Çukur’un dünyasına artık polisin de dahil olduğu bu hikâyeye oldukça sıcak
bakıyorum. Aramıza yeni katılan Emrah Amir’e gelecek olursak… Diğer takip
ettiğim işlerden benim zevkimi bilen bilir. Manyak karakterleri fazlasıyla
severim. Öncelikle Alperen Duymaz’ın kadroya dahil olduğunu duyunca çok
sevinmiştim. Fragmanı izleyince ‘Bir dizide iki Aras Bulut tiplemesi nasıl
olacak acaba?’ dedim ama yine de içten içe ısınmıştım. Karakterin diziye dahil
oluşunu izlediğimiz ilk sahnesi hareketli ve güzeldi bence -araba patlatma,
yakma efektleri hariç. Asla beceremiyoruz bu işi.- Doğu'dan tayini çıkan,
sınırsız yetkiye sahip, normal biri olmadığını bizlere anlatabilmek adına da
bir sürü çabaya girilmişti. Trafikte geçen sahneleri de bunlardan biriydi ve
fazla gereksizdi. Çukur da, biz de kendisinin İstanbul’a geldiğine ikna
olmuştuk oysa trafik polisiyle uğraşmasa da olurdu yani…

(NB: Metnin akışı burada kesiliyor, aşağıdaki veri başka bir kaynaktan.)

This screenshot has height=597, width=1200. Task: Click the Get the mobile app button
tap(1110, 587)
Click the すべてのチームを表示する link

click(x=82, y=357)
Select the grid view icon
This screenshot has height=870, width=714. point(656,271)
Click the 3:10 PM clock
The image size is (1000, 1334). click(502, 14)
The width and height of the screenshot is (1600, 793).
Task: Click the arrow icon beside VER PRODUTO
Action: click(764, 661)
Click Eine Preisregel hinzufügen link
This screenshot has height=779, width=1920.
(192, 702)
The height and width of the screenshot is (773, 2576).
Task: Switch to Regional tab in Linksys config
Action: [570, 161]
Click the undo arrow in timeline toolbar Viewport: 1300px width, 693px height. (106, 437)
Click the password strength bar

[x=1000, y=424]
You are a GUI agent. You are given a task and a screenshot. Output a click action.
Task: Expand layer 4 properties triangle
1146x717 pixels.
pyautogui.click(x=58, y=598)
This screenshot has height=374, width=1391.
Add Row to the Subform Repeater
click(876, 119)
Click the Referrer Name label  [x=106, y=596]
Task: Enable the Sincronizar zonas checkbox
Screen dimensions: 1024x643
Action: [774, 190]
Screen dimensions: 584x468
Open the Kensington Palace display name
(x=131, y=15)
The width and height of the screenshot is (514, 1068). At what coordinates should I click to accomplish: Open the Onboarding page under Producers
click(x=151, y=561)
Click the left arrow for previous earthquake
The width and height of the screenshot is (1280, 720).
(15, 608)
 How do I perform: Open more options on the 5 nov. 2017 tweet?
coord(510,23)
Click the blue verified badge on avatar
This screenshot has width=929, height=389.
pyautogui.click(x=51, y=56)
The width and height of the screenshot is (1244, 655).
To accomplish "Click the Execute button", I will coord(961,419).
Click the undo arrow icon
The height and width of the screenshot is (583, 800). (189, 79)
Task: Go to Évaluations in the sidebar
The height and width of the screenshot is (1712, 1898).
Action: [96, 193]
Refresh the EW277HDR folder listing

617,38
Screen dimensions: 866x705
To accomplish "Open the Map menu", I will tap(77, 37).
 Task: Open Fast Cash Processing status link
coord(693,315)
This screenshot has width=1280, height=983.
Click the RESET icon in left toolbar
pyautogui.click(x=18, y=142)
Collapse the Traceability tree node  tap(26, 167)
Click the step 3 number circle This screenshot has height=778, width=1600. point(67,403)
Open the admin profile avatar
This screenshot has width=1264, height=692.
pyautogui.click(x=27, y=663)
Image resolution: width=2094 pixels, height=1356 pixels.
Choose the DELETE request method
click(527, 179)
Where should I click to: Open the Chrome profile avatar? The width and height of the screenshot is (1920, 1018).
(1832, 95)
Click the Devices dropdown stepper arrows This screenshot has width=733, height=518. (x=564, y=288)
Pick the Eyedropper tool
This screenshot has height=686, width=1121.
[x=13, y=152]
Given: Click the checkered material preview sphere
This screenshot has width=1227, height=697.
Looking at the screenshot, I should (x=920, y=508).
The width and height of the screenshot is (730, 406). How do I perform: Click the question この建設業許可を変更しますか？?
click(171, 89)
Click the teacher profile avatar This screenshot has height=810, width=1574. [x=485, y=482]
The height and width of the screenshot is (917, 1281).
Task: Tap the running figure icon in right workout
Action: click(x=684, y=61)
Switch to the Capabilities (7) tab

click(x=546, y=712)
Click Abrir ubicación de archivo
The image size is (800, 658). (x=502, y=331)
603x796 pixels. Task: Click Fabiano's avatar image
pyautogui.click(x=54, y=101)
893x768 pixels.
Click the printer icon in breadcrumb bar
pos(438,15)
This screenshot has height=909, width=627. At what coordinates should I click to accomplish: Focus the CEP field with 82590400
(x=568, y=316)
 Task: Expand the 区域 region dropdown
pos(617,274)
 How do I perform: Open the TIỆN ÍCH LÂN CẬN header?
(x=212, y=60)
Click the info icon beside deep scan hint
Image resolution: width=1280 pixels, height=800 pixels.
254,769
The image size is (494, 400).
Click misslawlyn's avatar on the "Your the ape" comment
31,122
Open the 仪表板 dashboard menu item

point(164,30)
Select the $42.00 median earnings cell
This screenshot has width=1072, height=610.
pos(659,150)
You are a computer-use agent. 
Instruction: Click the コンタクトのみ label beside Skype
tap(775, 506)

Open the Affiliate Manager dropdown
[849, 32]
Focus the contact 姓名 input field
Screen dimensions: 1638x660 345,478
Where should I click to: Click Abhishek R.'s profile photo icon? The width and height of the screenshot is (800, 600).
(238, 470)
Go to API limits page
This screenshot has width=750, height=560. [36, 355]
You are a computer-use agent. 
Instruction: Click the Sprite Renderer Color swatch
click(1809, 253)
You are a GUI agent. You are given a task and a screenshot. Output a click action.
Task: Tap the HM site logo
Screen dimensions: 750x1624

Soyadının gerçekten Amir olup olmadığını anlayamadığım Emrah
Komiser’in karakterinin ne kadar tanıdık geldiğini düşünmeyen yoktur eminim.
Klasik müzik seven, kural tanımayan çılgın bir polisle karşı karşıyayız. Hem de
kırmızı Hummer’lı. Sanırım ilerleyen bölümlerde ‘Organize geldi hanım!’ diye
bağırırsa hiç şaşırmayacağım. Her türlü kendisine ve enerjisine ısındım,
hoş geldi! İyi ki geldi!
Geçtiğimiz hafta patlayan arabaların içinde bıraktığımız(!)
Vartolu’yu bu bölüm göremeyeceğimizi tahmin ediyordum. Göremediğimiz gibi,
Yamaç Bey’in sır gibi sakladığı planlarını da öğrenemeyeceğimiz barizdi.
Tüm işaretler bize Sadettin’in ölmediğini gösterse bile cenazesi Çukur’da
ilerlerken içim bir kötü oldu. Üzerine yetmezmiş gibi Medet’in üzüntüsü,
Sadiş’in yası eklenince bölümün tamamını sıkıntılar içinde izledim. Koca ve
karanlık Çukur’un bir ucunda sevinç diğer ucunda keder var. Bir tarafta içine gömdükleri acılarla Sadiş ve Medet varken
diğer tarafta tüm gerçeklerden bihaber "oğlumun kanı yerde kalmadı" diye şükür
namazı kılan Sultan ve Kahraman’ın kokusuna hasret hali içimizi yakan İdris
var. Gerçekler mutlaka ortaya çıkacaktır ama
Sadiş’e o yası tutturmak, bu acıyı yaşatmak fazla ağır değil mi?
Sadettin’in daha önceden Medet’e söylediği ‘Ben ölürsem Paşa ve
Emmi’yi öldürmeden ölme.’ sözünü ben unutmamıştım, Medet’in de unutup
unutmayacağını çok merak ediyordum. Aslan Medet de unutmamıştı fakat Paşa’ya
hamlesini yapmak için çok geç kaldı maalesef. Kasım ondan önce davranarak tüm
Salih-İdris gerçeklerini Paşa’yla paylaşıp adeta öldürücü hamlesini yaptı.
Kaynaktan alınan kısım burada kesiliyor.